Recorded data
────────────────────

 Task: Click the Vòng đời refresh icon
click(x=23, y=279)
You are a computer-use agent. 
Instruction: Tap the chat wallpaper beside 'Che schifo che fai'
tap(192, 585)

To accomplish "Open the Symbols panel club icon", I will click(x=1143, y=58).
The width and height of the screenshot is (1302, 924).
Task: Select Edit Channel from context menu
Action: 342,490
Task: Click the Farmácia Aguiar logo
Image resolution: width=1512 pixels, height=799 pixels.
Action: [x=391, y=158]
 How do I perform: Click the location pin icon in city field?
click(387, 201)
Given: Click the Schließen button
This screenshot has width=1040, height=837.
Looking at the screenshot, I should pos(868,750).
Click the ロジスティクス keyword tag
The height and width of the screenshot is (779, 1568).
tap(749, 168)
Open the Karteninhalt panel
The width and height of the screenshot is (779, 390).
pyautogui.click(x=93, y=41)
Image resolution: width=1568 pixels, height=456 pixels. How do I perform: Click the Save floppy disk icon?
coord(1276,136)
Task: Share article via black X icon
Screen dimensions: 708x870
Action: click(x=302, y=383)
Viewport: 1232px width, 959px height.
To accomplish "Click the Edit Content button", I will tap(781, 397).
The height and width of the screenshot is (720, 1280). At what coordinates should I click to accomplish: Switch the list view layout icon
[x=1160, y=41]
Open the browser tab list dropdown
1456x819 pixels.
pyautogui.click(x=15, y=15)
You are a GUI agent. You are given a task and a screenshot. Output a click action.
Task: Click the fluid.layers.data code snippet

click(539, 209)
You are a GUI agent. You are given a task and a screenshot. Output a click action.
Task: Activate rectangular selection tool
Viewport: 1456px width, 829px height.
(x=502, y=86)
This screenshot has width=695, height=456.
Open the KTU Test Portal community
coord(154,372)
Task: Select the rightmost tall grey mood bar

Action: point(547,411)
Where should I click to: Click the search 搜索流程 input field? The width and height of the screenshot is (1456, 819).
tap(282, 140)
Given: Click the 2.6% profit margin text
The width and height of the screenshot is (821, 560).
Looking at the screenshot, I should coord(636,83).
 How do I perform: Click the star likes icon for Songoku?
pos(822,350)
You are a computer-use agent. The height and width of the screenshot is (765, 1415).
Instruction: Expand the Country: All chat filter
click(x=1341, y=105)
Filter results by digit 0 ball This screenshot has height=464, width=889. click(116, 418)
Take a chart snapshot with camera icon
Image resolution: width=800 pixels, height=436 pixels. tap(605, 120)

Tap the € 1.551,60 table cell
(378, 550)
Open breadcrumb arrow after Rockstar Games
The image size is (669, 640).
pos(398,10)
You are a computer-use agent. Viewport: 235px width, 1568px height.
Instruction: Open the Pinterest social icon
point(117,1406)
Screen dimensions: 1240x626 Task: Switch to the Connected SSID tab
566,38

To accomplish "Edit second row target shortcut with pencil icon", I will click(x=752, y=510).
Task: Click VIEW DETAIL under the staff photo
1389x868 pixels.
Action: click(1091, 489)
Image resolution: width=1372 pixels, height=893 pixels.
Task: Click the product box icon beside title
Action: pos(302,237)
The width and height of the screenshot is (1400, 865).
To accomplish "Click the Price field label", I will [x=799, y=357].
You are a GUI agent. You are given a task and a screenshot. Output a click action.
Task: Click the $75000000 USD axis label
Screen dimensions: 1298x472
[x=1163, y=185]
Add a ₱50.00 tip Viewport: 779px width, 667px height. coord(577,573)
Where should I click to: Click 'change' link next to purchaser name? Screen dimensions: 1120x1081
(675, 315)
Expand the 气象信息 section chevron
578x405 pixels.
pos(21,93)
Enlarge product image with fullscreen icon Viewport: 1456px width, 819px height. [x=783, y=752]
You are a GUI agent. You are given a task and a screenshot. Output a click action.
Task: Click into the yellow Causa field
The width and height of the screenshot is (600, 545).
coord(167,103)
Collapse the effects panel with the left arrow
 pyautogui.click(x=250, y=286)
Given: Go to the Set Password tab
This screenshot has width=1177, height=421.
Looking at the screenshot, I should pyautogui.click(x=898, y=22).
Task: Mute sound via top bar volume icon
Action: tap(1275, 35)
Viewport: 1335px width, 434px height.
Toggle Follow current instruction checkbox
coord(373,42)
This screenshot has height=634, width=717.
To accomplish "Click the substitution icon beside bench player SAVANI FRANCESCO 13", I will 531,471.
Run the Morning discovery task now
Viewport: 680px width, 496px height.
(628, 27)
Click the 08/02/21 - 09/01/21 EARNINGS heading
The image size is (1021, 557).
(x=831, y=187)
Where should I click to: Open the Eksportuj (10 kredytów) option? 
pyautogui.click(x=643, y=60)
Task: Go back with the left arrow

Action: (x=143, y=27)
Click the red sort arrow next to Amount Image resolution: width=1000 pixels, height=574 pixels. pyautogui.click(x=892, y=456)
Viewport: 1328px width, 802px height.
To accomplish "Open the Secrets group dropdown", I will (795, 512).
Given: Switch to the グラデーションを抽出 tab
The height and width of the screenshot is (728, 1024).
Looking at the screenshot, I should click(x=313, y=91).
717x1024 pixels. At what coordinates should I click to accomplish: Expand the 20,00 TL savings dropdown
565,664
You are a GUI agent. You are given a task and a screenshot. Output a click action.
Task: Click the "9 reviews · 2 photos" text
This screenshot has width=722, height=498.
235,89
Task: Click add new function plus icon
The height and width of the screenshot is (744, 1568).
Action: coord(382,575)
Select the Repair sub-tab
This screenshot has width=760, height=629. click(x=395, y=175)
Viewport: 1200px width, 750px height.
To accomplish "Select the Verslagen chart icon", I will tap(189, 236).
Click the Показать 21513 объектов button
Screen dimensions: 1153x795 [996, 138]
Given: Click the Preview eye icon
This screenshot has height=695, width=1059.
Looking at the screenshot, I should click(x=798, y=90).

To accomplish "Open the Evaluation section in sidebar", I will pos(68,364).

────────────────────

◆ WHAT NEEDS TO BE DONE ◆
Render every line of the data above as a Markdown table with the columns "No." and "Line", putting a row number in the first and the line in the second. Omit blank lines.

◆ WRITTEN SOLUTION ◆
| No. | Line |
|---|---|
| 1 |  Task: Click the Vòng đời refresh icon |
| 2 | click(x=23, y=279) |
| 3 | You are a computer-use agent.  |
| 4 | Instruction: Tap the chat wallpaper beside 'Che schifo che fai' |
| 5 | tap(192, 585) |
| 6 | To accomplish "Open the Symbols panel club icon", I will click(x=1143, y=58). |
| 7 | The width and height of the screenshot is (1302, 924). |
| 8 | Task: Select Edit Channel from context menu |
| 9 | Action: 342,490 |
| 10 | Task: Click the Farmácia Aguiar logo |
| 11 | Image resolution: width=1512 pixels, height=799 pixels. |
| 12 | Action: [x=391, y=158] |
| 13 |  How do I perform: Click the location pin icon in city field? |
| 14 | click(387, 201) |
| 15 | Given: Click the Schließen button |
| 16 | This screenshot has width=1040, height=837. |
| 17 | Looking at the screenshot, I should pos(868,750). |
| 18 | Click the ロジスティクス keyword tag |
| 19 | The height and width of the screenshot is (779, 1568). |
| 20 | tap(749, 168) |
| 21 | Open the Karteninhalt panel |
| 22 | The width and height of the screenshot is (779, 390). |
| 23 | pyautogui.click(x=93, y=41) |
| 24 | Image resolution: width=1568 pixels, height=456 pixels. How do I perform: Click the Save floppy disk icon? |
| 25 | coord(1276,136) |
| 26 | Task: Share article via black X icon |
| 27 | Screen dimensions: 708x870 |
| 28 | Action: click(x=302, y=383) |
| 29 | Viewport: 1232px width, 959px height. |
| 30 | To accomplish "Click the Edit Content button", I will tap(781, 397). |
| 31 | The height and width of the screenshot is (720, 1280). At what coordinates should I click to accomplish: Switch the list view layout icon |
| 32 | [x=1160, y=41] |
| 33 | Open the browser tab list dropdown |
| 34 | 1456x819 pixels. |
| 35 | pyautogui.click(x=15, y=15) |
| 36 | You are a GUI agent. You are given a task and a screenshot. Output a click action. |
| 37 | Task: Click the fluid.layers.data code snippet |
| 38 | click(539, 209) |
| 39 | You are a GUI agent. You are given a task and a screenshot. Output a click action. |
| 40 | Task: Activate rectangular selection tool |
| 41 | Viewport: 1456px width, 829px height. |
| 42 | (x=502, y=86) |
| 43 | This screenshot has width=695, height=456. |
| 44 | Open the KTU Test Portal community |
| 45 | coord(154,372) |
| 46 | Task: Select the rightmost tall grey mood bar |
| 47 | Action: point(547,411) |
| 48 | Where should I click to: Click the search 搜索流程 input field? The width and height of the screenshot is (1456, 819). |
| 49 | tap(282, 140) |
| 50 | Given: Click the 2.6% profit margin text |
| 51 | The width and height of the screenshot is (821, 560). |
| 52 | Looking at the screenshot, I should coord(636,83). |
| 53 |  How do I perform: Click the star likes icon for Songoku? |
| 54 | pos(822,350) |
| 55 | You are a computer-use agent. The height and width of the screenshot is (765, 1415). |
| 56 | Instruction: Expand the Country: All chat filter |
| 57 | click(x=1341, y=105) |
| 58 | Filter results by digit 0 ball This screenshot has height=464, width=889. click(116, 418) |
| 59 | Take a chart snapshot with camera icon |
| 60 | Image resolution: width=800 pixels, height=436 pixels. tap(605, 120) |
| 61 | Tap the € 1.551,60 table cell |
| 62 | (378, 550) |
| 63 | Open breadcrumb arrow after Rockstar Games |
| 64 | The image size is (669, 640). |
| 65 | pos(398,10) |
| 66 | You are a computer-use agent. Viewport: 235px width, 1568px height. |
| 67 | Instruction: Open the Pinterest social icon |
| 68 | point(117,1406) |
| 69 | Screen dimensions: 1240x626 Task: Switch to the Connected SSID tab |
| 70 | 566,38 |
| 71 | To accomplish "Edit second row target shortcut with pencil icon", I will click(x=752, y=510). |
| 72 | Task: Click VIEW DETAIL under the staff photo |
| 73 | 1389x868 pixels. |
| 74 | Action: click(1091, 489) |
| 75 | Image resolution: width=1372 pixels, height=893 pixels. |
| 76 | Task: Click the product box icon beside title |
| 77 | Action: pos(302,237) |
| 78 | The width and height of the screenshot is (1400, 865). |
| 79 | To accomplish "Click the Price field label", I will [x=799, y=357]. |
| 80 | You are a GUI agent. You are given a task and a screenshot. Output a click action. |
| 81 | Task: Click the $75000000 USD axis label |
| 82 | Screen dimensions: 1298x472 |
| 83 | [x=1163, y=185] |
| 84 | Add a ₱50.00 tip Viewport: 779px width, 667px height. coord(577,573) |
| 85 | Where should I click to: Click 'change' link next to purchaser name? Screen dimensions: 1120x1081 |
| 86 | (675, 315) |
| 87 | Expand the 气象信息 section chevron |
| 88 | 578x405 pixels. |
| 89 | pos(21,93) |
| 90 | Enlarge product image with fullscreen icon Viewport: 1456px width, 819px height. [x=783, y=752] |
| 91 | You are a GUI agent. You are given a task and a screenshot. Output a click action. |
| 92 | Task: Click into the yellow Causa field |
| 93 | The width and height of the screenshot is (600, 545). |
| 94 | coord(167,103) |
| 95 | Collapse the effects panel with the left arrow |
| 96 |  pyautogui.click(x=250, y=286) |
| 97 | Given: Go to the Set Password tab |
| 98 | This screenshot has width=1177, height=421. |
| 99 | Looking at the screenshot, I should pyautogui.click(x=898, y=22). |
| 100 | Task: Mute sound via top bar volume icon |
| 101 | Action: tap(1275, 35) |
| 102 | Viewport: 1335px width, 434px height. |
| 103 | Toggle Follow current instruction checkbox |
| 104 | coord(373,42) |
| 105 | This screenshot has height=634, width=717. |
| 106 | To accomplish "Click the substitution icon beside bench player SAVANI FRANCESCO 13", I will 531,471. |
| 107 | Run the Morning discovery task now |
| 108 | Viewport: 680px width, 496px height. |
| 109 | (628, 27) |
| 110 | Click the 08/02/21 - 09/01/21 EARNINGS heading |
| 111 | The image size is (1021, 557). |
| 112 | (x=831, y=187) |
| 113 | Where should I click to: Open the Eksportuj (10 kredytów) option?  |
| 114 | pyautogui.click(x=643, y=60) |
| 115 | Task: Go back with the left arrow |
| 116 | Action: (x=143, y=27) |
| 117 | Click the red sort arrow next to Amount Image resolution: width=1000 pixels, height=574 pixels. pyautogui.click(x=892, y=456) |
| 118 | Viewport: 1328px width, 802px height. |
| 119 | To accomplish "Open the Secrets group dropdown", I will (795, 512). |
| 120 | Given: Switch to the グラデーションを抽出 tab |
| 121 | The height and width of the screenshot is (728, 1024). |
| 122 | Looking at the screenshot, I should click(x=313, y=91). |
| 123 | 717x1024 pixels. At what coordinates should I click to accomplish: Expand the 20,00 TL savings dropdown |
| 124 | 565,664 |
| 125 | You are a GUI agent. You are given a task and a screenshot. Output a click action. |
| 126 | Task: Click the "9 reviews · 2 photos" text |
| 127 | This screenshot has width=722, height=498. |
| 128 | 235,89 |
| 129 | Task: Click add new function plus icon |
| 130 | The height and width of the screenshot is (744, 1568). |
| 131 | Action: coord(382,575) |
| 132 | Select the Repair sub-tab |
| 133 | This screenshot has width=760, height=629. click(x=395, y=175) |
| 134 | Viewport: 1200px width, 750px height. |
| 135 | To accomplish "Select the Verslagen chart icon", I will tap(189, 236). |
| 136 | Click the Показать 21513 объектов button |
| 137 | Screen dimensions: 1153x795 [996, 138] |
| 138 | Given: Click the Preview eye icon |
| 139 | This screenshot has height=695, width=1059. |
| 140 | Looking at the screenshot, I should click(x=798, y=90). |
| 141 | To accomplish "Open the Evaluation section in sidebar", I will pos(68,364). |